● **Material for this task**:
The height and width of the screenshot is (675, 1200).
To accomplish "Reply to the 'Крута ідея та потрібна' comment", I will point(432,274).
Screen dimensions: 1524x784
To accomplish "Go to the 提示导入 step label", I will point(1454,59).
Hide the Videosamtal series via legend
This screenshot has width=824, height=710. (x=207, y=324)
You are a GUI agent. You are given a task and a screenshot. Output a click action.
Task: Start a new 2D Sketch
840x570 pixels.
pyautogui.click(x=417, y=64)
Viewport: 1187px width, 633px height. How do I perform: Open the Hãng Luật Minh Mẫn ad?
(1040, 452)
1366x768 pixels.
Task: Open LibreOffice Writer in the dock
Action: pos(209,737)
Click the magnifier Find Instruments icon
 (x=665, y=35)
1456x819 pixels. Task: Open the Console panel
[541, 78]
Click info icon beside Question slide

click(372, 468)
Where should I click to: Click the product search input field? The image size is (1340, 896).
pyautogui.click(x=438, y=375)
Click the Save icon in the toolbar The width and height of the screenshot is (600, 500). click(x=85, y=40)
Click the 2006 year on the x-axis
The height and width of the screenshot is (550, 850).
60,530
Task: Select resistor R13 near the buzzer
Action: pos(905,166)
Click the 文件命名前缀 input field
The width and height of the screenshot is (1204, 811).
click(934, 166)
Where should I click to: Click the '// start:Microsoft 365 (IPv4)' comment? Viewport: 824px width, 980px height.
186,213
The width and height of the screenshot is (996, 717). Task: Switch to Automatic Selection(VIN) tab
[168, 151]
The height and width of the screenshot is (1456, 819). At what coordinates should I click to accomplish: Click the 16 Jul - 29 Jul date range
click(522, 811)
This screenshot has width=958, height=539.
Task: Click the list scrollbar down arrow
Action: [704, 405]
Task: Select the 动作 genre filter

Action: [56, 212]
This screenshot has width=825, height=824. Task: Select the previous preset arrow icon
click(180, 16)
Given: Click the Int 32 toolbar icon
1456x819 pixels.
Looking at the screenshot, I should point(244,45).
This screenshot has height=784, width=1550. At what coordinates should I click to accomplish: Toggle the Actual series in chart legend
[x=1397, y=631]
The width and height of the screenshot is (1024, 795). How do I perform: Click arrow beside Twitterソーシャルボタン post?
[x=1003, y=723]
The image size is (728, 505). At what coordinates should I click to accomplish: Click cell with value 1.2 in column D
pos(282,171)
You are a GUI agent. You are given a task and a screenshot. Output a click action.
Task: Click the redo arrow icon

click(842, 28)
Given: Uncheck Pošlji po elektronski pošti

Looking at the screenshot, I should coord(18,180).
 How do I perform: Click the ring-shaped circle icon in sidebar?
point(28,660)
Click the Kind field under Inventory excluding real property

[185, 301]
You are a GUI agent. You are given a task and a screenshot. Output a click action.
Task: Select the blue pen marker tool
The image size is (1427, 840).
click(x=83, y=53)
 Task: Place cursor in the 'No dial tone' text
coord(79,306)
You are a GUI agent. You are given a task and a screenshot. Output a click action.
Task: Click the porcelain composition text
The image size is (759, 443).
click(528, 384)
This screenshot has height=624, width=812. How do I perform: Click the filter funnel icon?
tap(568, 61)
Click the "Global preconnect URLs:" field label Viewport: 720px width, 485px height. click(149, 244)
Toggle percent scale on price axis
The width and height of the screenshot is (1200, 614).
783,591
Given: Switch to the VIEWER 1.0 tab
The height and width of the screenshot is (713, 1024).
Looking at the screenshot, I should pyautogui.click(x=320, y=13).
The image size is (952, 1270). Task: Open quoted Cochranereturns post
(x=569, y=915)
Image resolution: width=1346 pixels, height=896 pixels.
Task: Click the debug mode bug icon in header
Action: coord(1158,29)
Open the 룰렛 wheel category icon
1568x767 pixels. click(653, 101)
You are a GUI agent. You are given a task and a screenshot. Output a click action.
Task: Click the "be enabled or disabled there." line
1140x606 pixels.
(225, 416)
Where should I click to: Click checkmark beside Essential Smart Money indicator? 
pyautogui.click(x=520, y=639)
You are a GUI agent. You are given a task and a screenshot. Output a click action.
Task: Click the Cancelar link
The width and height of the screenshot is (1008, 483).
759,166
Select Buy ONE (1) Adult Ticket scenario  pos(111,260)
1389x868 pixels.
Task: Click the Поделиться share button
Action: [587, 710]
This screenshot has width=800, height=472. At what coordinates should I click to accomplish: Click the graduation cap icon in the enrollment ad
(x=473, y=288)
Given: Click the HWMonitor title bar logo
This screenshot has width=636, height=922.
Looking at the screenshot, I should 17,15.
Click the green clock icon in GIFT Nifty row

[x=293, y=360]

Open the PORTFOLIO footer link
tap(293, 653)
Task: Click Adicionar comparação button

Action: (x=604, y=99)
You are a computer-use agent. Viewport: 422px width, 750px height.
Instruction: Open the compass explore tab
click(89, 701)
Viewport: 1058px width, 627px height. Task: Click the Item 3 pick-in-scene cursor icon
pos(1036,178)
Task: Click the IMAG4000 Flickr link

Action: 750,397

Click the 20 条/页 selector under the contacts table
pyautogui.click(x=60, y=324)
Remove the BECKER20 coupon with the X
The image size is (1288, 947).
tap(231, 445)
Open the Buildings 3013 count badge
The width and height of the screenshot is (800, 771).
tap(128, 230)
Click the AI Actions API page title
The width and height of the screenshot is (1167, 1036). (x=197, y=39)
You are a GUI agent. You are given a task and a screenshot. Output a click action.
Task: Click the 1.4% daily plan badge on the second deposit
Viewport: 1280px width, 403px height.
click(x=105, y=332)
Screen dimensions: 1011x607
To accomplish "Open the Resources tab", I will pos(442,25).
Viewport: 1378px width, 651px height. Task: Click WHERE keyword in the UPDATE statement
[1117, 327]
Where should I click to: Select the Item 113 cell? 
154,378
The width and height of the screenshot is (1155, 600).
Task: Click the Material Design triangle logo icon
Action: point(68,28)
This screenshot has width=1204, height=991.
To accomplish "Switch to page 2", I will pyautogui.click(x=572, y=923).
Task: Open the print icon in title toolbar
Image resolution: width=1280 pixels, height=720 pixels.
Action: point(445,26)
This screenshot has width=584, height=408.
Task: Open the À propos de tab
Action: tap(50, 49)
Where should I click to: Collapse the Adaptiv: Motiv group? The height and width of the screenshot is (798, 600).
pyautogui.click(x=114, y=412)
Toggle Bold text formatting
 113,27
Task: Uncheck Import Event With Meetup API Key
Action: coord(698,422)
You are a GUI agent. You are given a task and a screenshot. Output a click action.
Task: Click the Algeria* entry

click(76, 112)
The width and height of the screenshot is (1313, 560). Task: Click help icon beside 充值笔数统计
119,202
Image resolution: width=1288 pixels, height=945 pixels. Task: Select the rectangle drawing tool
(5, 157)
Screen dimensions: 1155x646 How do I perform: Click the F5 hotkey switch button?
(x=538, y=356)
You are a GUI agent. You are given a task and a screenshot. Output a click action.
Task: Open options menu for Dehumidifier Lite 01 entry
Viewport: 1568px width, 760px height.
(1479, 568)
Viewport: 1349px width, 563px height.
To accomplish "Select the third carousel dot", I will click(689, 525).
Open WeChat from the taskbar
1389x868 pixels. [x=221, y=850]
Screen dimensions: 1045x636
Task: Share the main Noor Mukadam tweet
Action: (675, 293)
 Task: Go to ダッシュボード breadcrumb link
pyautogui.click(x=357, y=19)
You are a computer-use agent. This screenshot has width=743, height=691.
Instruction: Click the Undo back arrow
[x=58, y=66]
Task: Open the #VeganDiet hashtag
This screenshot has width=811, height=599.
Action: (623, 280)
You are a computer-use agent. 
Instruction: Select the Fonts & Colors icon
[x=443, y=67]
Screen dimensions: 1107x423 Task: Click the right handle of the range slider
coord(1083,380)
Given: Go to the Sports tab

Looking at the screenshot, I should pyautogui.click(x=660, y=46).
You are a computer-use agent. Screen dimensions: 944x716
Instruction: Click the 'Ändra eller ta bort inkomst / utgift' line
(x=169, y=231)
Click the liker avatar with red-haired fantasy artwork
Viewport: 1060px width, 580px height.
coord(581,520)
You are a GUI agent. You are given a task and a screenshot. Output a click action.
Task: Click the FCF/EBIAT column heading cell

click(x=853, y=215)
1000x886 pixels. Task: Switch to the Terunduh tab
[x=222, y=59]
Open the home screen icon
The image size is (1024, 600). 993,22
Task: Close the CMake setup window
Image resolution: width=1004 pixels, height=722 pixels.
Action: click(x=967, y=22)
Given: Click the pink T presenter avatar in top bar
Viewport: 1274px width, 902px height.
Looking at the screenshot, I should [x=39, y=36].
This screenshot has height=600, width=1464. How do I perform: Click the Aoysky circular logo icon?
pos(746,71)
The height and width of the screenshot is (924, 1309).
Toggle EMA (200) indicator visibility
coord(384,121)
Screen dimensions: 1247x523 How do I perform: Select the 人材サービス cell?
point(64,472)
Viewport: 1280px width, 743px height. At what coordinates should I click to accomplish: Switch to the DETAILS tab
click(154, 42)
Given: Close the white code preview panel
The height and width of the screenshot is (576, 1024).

● **How to complete this task**: Please determine the number of lines in the records above that include the string "Close", and answer with that number only.

● **Task answer**: 2